# Hitbox Alerts!



## Sir TEPL (Mar 14, 2014)

Hey there! Youtuber getting more into streaming!

I know there are a lot of alert systems for Twitch, but there seems to be none for Hitbox (being fairly new)
So Would it be possible someone could make a alert system for followers on hitbox streams?
I have very little experience with javascript and know no other language.


----------



## xiuide (Mar 15, 2014)

Looking at their API page, it seems they do not support grabbing this info at the current moment (though i could be wrong!) Id suggest writing to them and asking if they could add this to their API though!


----------



## Sir TEPL (Mar 15, 2014)

xiuide said:


> Looking at their API page, it seems they do not support grabbing this info at the current moment (though i could be wrong!) Id suggest writing to them and asking if they could add this to their API though!

—————

§ **PROMPT**: Write down the part of the Hitbox alerts thread starting with "I know there" and going on through "no other language.", word for word. The material that comes next is separate from the Hitbox alerts thread.

§ **INFORMATION GIVEN**:

—————

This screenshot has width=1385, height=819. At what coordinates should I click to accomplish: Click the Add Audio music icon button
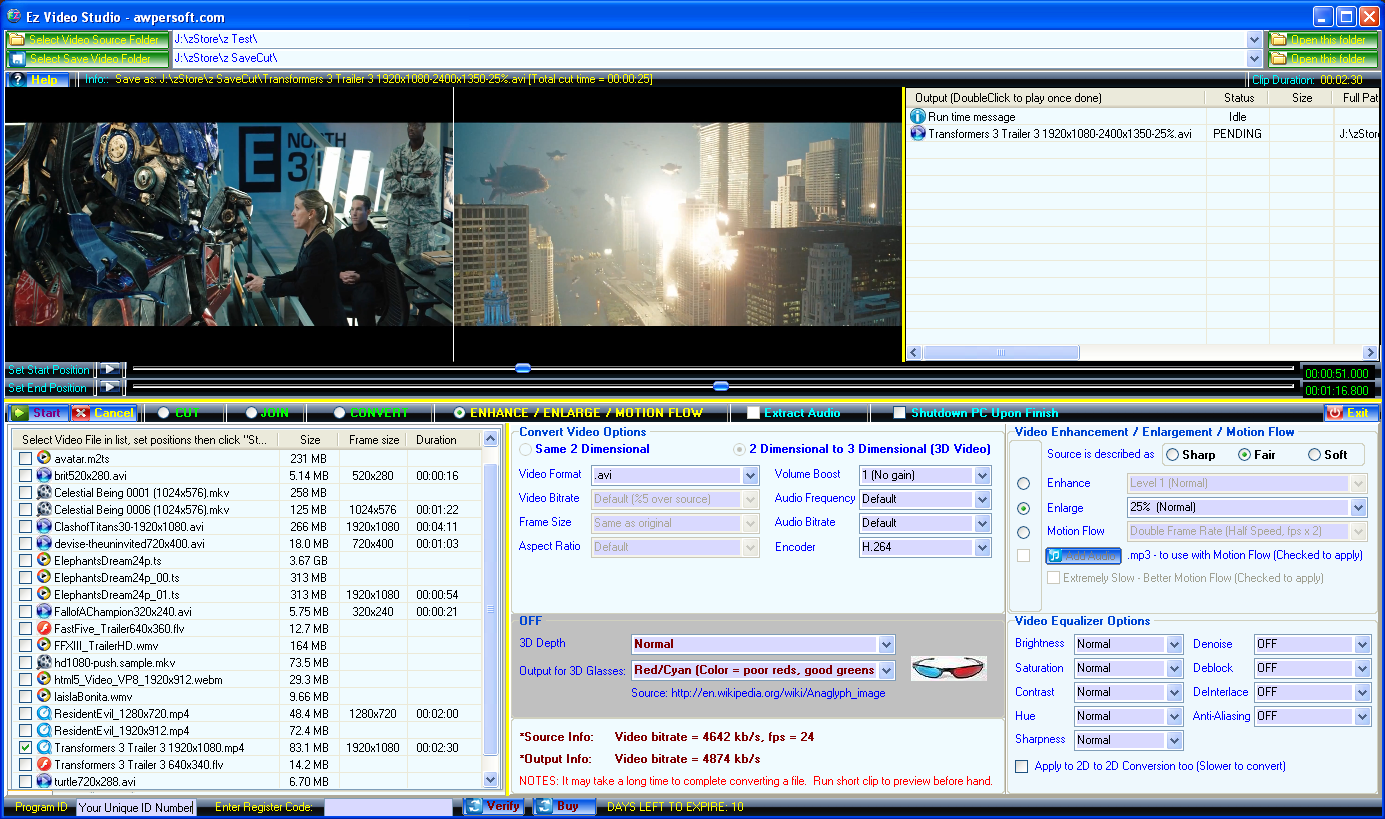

—————

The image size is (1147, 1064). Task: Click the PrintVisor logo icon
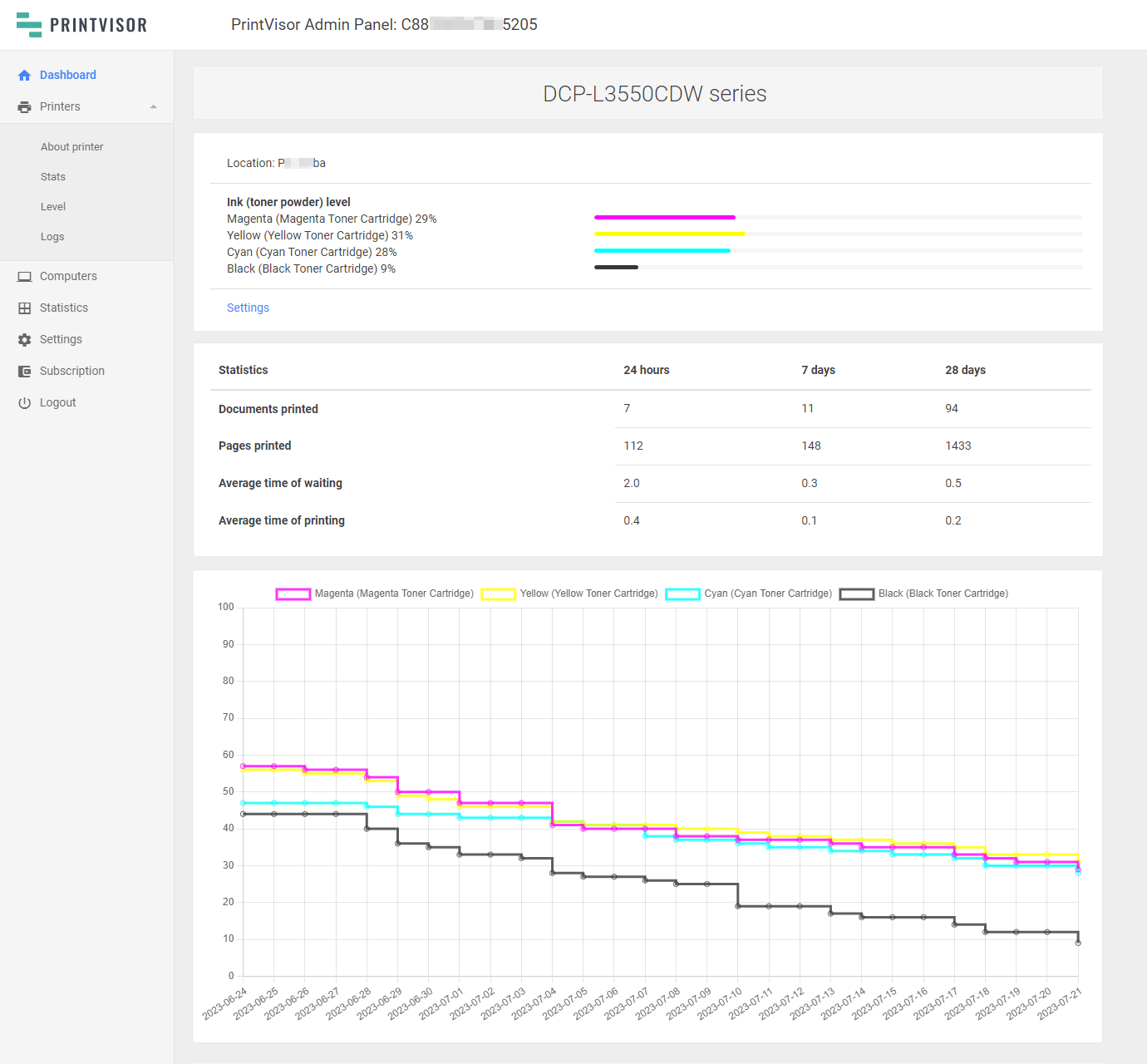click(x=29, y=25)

—————

§ **THE SOLUTION**:
I know there are a lot of alert systems for Twitch, but there seems to be none for Hitbox (being fairly new)
So Would it be possible someone could make a alert system for followers on hitbox streams?
I have very little experience with javascript and know no other language.